12:13 PM on 06/20/2011
Their 'God.' Part of it is they made their 'God of Patriarchy' 'God Of Everything And There's Nothing Else.'

The Christians have a very bifurcated sense of 'God:' They conflate a single tribal lawgiver, as seen through a book, *with* 'God' as in Everything. (This is probably why Jews have historically learned no good comes of writing or speaking that name)

If you look a little more closely at what's cited, though, 'Father' is not fondly-remembered in terms of rules, prohibitions, or 'omnipotence, omniscience, and omnibenevolence,' but rather, for so many, in terms of what we Pagans call 'right relationship' with both experience and the natural world.

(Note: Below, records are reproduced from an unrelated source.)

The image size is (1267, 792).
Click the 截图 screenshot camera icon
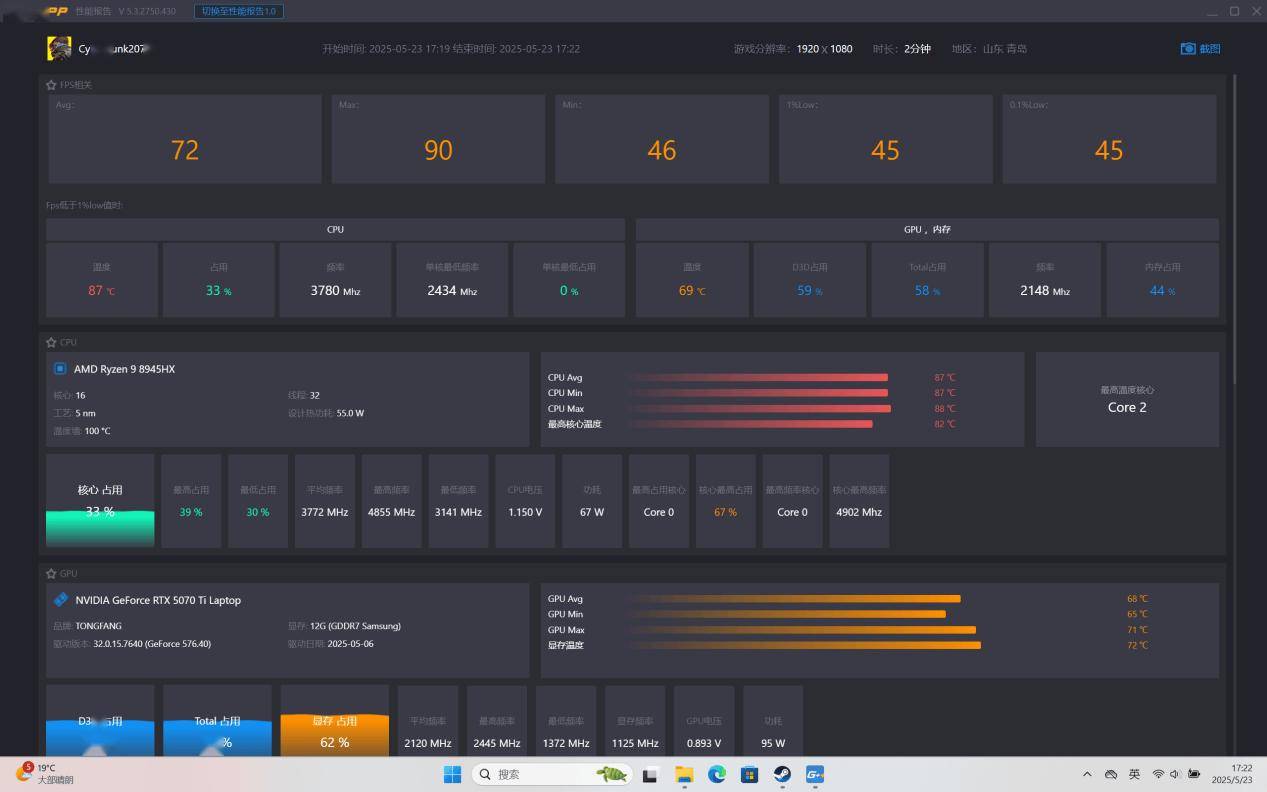[x=1188, y=49]
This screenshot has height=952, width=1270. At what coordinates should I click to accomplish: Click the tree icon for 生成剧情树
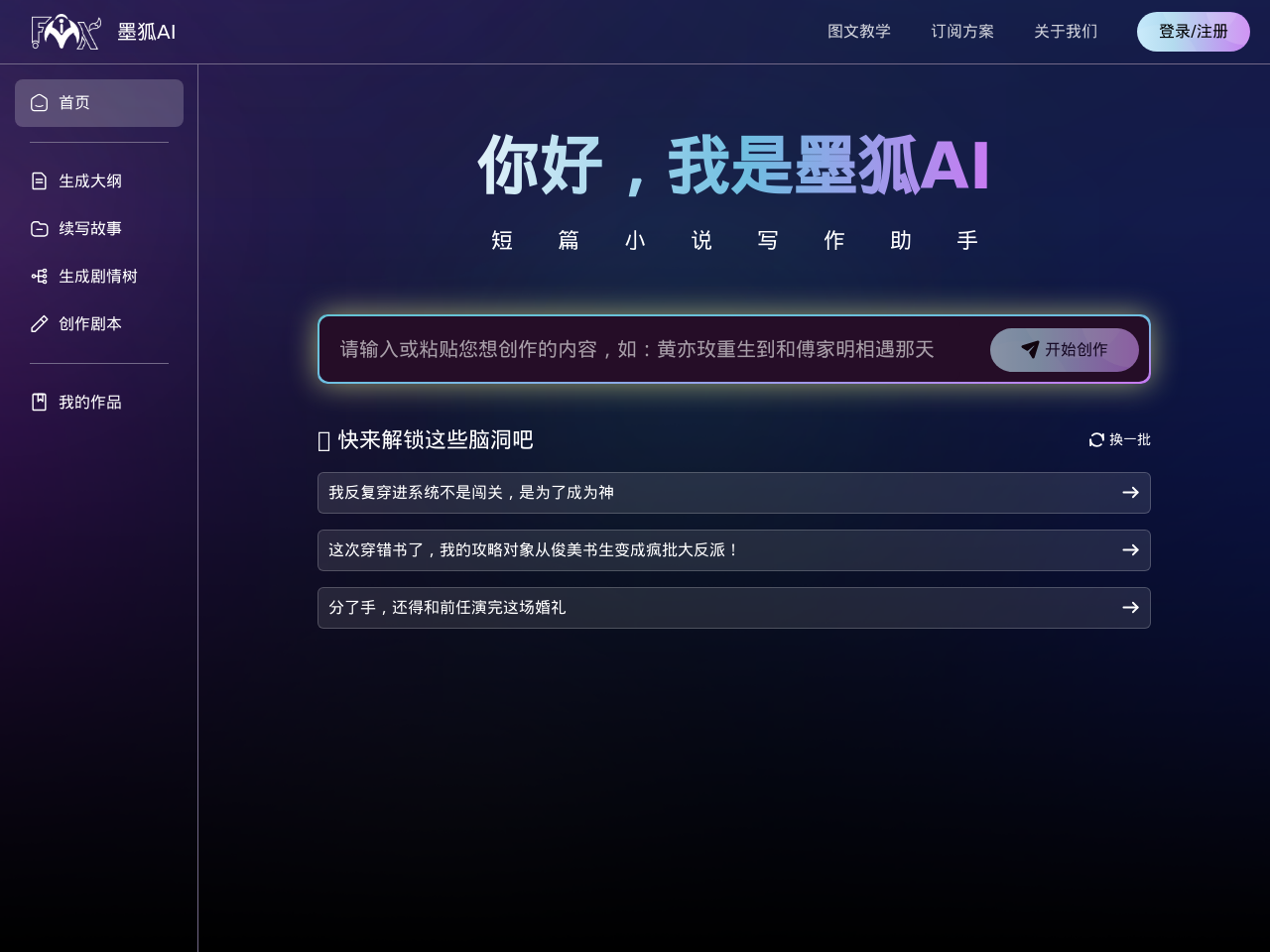40,277
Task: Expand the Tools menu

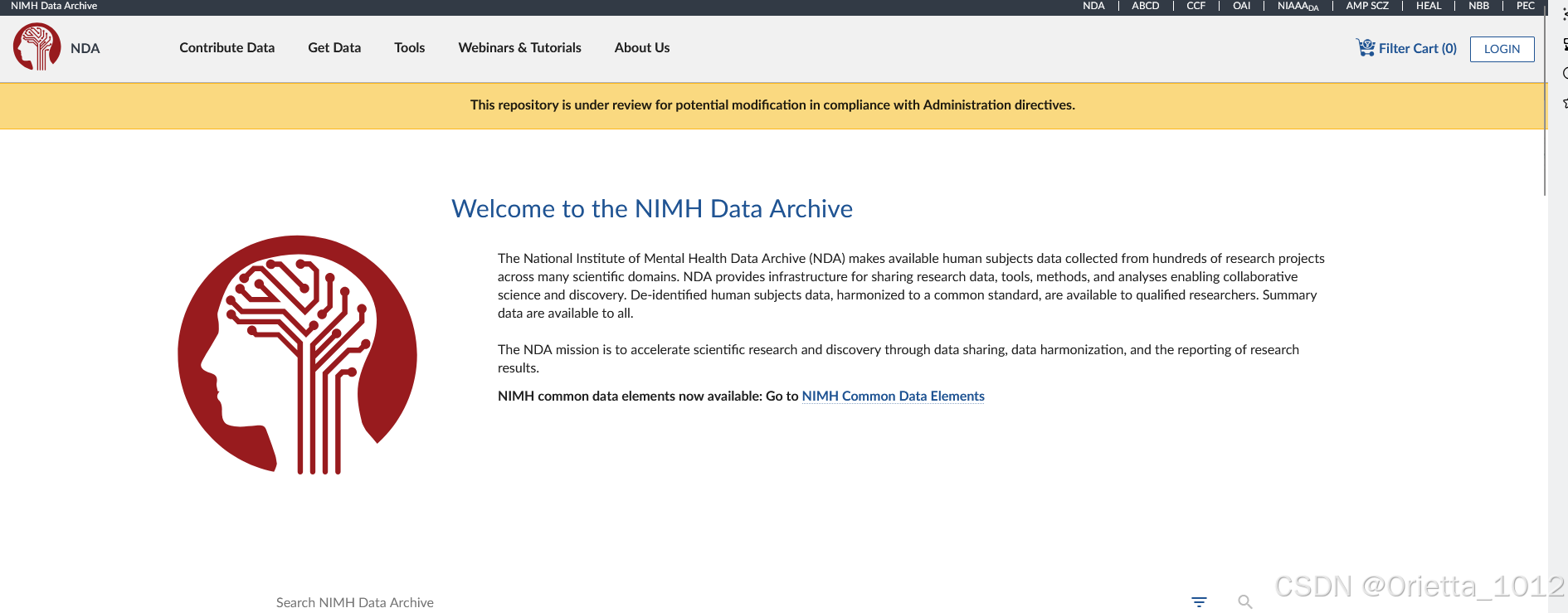Action: pyautogui.click(x=409, y=48)
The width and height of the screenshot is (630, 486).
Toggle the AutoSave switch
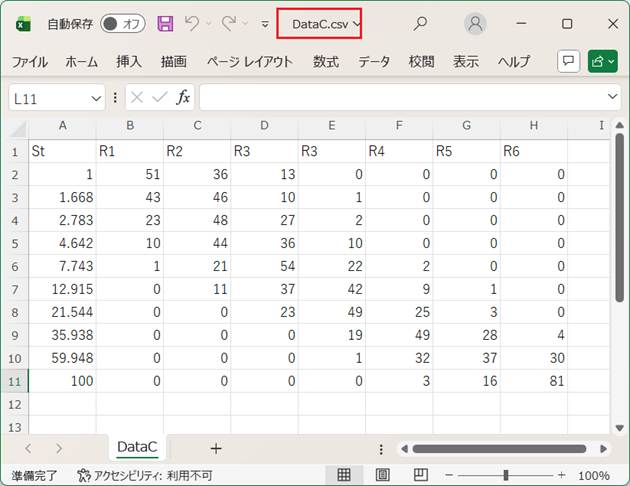point(123,23)
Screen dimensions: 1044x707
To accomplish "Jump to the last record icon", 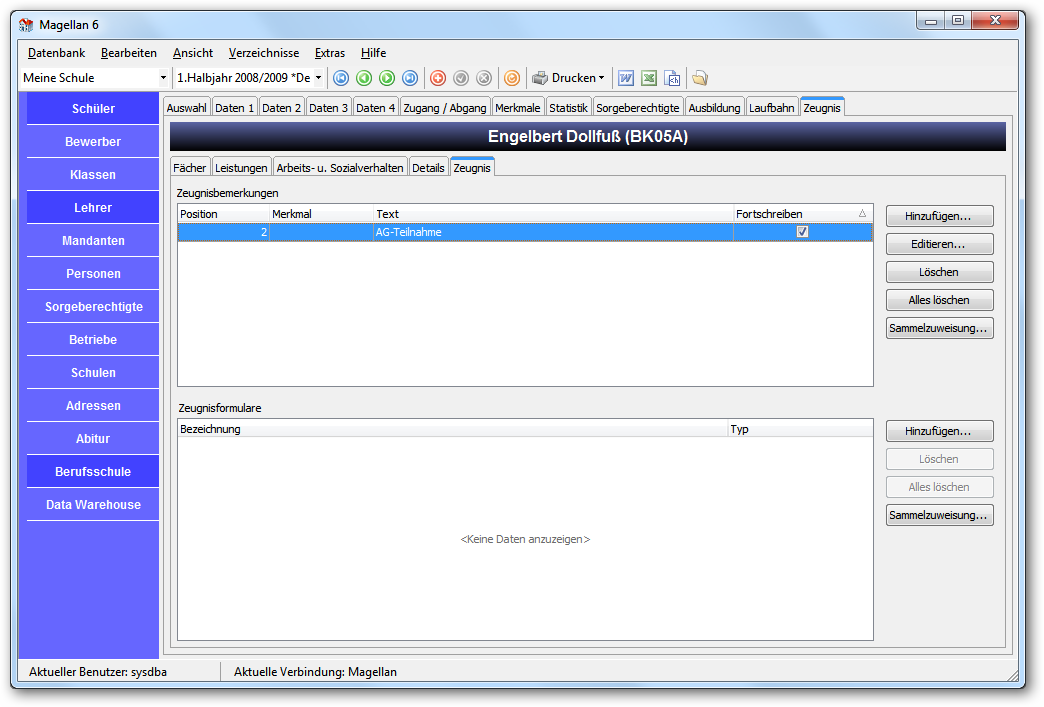I will tap(410, 79).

I don't have too many of those memories from my own father: I think he was too busy trying to live with and reconcile to himself and reality somehow, to Christian expectations. Christians are taught to do that: hang the whole universe on some idea of 'Father The King and Order of The Universe' ...ie, paterfamilias: but know deep down, even appeal to, a sense that 'God' as 'Father' is wilder, more natural, more *personal to life* (Not 'personal as authority, judge, punisher, and etc etc, etc) ....In just those ways uncomfortably-grafted onto that 'Book-father.'

At least that's how as a Pagan I see it. The face of 'The God' that call 'Father' well, where I got my memories of time in Nature.. My birth-father, I respect now for other reasons.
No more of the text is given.